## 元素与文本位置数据
--------------------
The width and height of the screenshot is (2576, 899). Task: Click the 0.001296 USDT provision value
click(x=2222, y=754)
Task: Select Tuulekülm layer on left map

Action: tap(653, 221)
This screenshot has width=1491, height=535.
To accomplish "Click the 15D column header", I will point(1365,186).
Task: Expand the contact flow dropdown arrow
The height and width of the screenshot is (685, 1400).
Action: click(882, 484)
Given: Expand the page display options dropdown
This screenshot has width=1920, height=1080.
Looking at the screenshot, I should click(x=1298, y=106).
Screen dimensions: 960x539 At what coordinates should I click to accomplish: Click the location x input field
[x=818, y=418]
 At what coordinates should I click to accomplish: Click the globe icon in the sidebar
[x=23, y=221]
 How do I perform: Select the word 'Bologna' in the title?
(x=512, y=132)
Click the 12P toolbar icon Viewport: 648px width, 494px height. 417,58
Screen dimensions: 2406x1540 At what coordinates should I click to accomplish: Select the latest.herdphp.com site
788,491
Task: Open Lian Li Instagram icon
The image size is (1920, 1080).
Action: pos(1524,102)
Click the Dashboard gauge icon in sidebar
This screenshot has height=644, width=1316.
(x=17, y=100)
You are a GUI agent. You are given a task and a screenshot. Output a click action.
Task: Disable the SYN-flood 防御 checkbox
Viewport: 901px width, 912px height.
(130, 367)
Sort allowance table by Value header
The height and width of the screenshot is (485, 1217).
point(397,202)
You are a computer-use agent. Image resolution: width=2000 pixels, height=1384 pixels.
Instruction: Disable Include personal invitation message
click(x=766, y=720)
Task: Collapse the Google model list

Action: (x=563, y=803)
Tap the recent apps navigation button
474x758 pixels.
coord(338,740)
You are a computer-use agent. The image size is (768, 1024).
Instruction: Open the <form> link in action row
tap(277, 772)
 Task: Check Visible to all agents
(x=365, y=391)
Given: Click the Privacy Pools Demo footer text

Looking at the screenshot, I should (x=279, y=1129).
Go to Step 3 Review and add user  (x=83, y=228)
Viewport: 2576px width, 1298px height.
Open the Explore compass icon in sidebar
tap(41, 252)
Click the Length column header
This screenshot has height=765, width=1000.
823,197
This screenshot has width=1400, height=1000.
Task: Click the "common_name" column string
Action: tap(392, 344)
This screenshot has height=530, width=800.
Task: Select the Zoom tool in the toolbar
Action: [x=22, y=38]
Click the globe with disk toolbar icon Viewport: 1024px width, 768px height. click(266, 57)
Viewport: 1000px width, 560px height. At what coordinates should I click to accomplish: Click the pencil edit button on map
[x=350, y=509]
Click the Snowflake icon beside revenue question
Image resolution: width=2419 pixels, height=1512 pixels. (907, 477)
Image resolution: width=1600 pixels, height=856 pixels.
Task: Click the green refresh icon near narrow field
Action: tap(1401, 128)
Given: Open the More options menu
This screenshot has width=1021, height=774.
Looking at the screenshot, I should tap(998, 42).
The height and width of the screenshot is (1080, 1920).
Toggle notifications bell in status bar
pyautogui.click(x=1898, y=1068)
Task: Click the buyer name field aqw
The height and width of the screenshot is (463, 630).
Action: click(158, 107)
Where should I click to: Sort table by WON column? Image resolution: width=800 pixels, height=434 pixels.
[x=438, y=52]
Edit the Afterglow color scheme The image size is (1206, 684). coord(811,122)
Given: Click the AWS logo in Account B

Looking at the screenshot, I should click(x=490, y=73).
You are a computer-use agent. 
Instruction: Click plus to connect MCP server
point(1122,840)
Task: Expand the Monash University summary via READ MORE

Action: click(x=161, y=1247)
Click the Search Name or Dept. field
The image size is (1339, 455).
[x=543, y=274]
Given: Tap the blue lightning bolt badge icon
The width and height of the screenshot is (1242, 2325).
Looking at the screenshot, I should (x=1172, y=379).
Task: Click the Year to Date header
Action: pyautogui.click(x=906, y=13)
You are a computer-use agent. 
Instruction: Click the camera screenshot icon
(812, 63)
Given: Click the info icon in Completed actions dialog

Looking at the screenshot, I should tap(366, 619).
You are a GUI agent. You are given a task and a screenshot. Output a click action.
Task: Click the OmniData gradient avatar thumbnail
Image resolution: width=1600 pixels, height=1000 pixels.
--------------------
## 问题描述
将上述全部行改写为 JSON 字符串列表，每行对应一个字符串，空行不计入。

## 任务解答
[
  "The width and height of the screenshot is (2576, 899). Task: Click the 0.001296 USDT provision value",
  "click(x=2222, y=754)",
  "Task: Select Tuulekülm layer on left map",
  "Action: tap(653, 221)",
  "This screenshot has width=1491, height=535.",
  "To accomplish \"Click the 15D column header\", I will point(1365,186).",
  "Task: Expand the contact flow dropdown arrow",
  "The height and width of the screenshot is (685, 1400).",
  "Action: click(882, 484)",
  "Given: Expand the page display options dropdown",
  "This screenshot has width=1920, height=1080.",
  "Looking at the screenshot, I should click(x=1298, y=106).",
  "Screen dimensions: 960x539 At what coordinates should I click to accomplish: Click the location x input field",
  "[x=818, y=418]",
  " At what coordinates should I click to accomplish: Click the globe icon in the sidebar",
  "[x=23, y=221]",
  " How do I perform: Select the word 'Bologna' in the title?",
  "(x=512, y=132)",
  "Click the 12P toolbar icon Viewport: 648px width, 494px height. 417,58",
  "Screen dimensions: 2406x1540 At what coordinates should I click to accomplish: Select the latest.herdphp.com site",
  "788,491",
  "Task: Open Lian Li Instagram icon",
  "The image size is (1920, 1080).",
  "Action: pos(1524,102)",
  "Click the Dashboard gauge icon in sidebar",
  "This screenshot has height=644, width=1316.",
  "(x=17, y=100)",
  "You are a GUI agent. You are given a task and a screenshot. Output a click action.",
  "Task: Disable the SYN-flood 防御 checkbox",
  "Viewport: 901px width, 912px height.",
  "(130, 367)",
  "Sort allowance table by Value header",
  "The height and width of the screenshot is (485, 1217).",
  "point(397,202)",
  "You are a computer-use agent. Image resolution: width=2000 pixels, height=1384 pixels.",
  "Instruction: Disable Include personal invitation message",
  "click(x=766, y=720)",
  "Task: Collapse the Google model list",
  "Action: (x=563, y=803)",
  "Tap the recent apps navigation button",
  "474x758 pixels.",
  "coord(338,740)",
  "You are a computer-use agent. The image size is (768, 1024).",
  "Instruction: Open the <form> link in action row",
  "tap(277, 772)",
  " Task: Check Visible to all agents",
  "(x=365, y=391)",
  "Given: Click the Privacy Pools Demo footer text",
  "Looking at the screenshot, I should (x=279, y=1129).",
  "Go to Step 3 Review and add user  (x=83, y=228)",
  "Viewport: 2576px width, 1298px height.",
  "Open the Explore compass icon in sidebar",
  "tap(41, 252)",
  "Click the Length column header",
  "This screenshot has height=765, width=1000.",
  "823,197",
  "This screenshot has width=1400, height=1000.",
  "Task: Click the \"common_name\" column string",
  "Action: tap(392, 344)",
  "This screenshot has height=530, width=800.",
  "Task: Select the Zoom tool in the toolbar",
  "Action: [x=22, y=38]",
  "Click the globe with disk toolbar icon Viewport: 1024px width, 768px height. click(266, 57)",
  "Viewport: 1000px width, 560px height. At what coordinates should I click to accomplish: Click the pencil edit button on map",
  "[x=350, y=509]",
  "Click the Snowflake icon beside revenue question",
  "Image resolution: width=2419 pixels, height=1512 pixels. (907, 477)",
  "Image resolution: width=1600 pixels, height=856 pixels.",
  "Task: Click the green refresh icon near narrow field",
  "Action: tap(1401, 128)",
  "Given: Open the More options menu",
  "This screenshot has width=1021, height=774.",
  "Looking at the screenshot, I should tap(998, 42).",
  "The height and width of the screenshot is (1080, 1920).",
  "Toggle notifications bell in status bar",
  "pyautogui.click(x=1898, y=1068)",
  "Task: Click the buyer name field aqw",
  "The height and width of the screenshot is (463, 630).",
  "Action: click(158, 107)",
  "Where should I click to: Sort table by WON column? Image resolution: width=800 pixels, height=434 pixels.",
  "[x=438, y=52]",
  "Edit the Afterglow color scheme The image size is (1206, 684). coord(811,122)",
  "Given: Click the AWS logo in Account B",
  "Looking at the screenshot, I should click(x=490, y=73).",
  "You are a computer-use agent. ",
  "Instruction: Click plus to connect MCP server",
  "point(1122,840)",
  "Task: Expand the Monash University summary via READ MORE",
  "Action: click(x=161, y=1247)",
  "Click the Search Name or Dept. field",
  "The image size is (1339, 455).",
  "[x=543, y=274]",
  "Given: Tap the blue lightning bolt badge icon",
  "The width and height of the screenshot is (1242, 2325).",
  "Looking at the screenshot, I should (x=1172, y=379).",
  "Task: Click the Year to Date header",
  "Action: pyautogui.click(x=906, y=13)",
  "You are a computer-use agent. ",
  "Instruction: Click the camera screenshot icon",
  "(812, 63)",
  "Given: Click the info icon in Completed actions dialog",
  "Looking at the screenshot, I should tap(366, 619).",
  "You are a GUI agent. You are given a task and a screenshot. Output a click action.",
  "Task: Click the OmniData gradient avatar thumbnail",
  "Image resolution: width=1600 pixels, height=1000 pixels."
]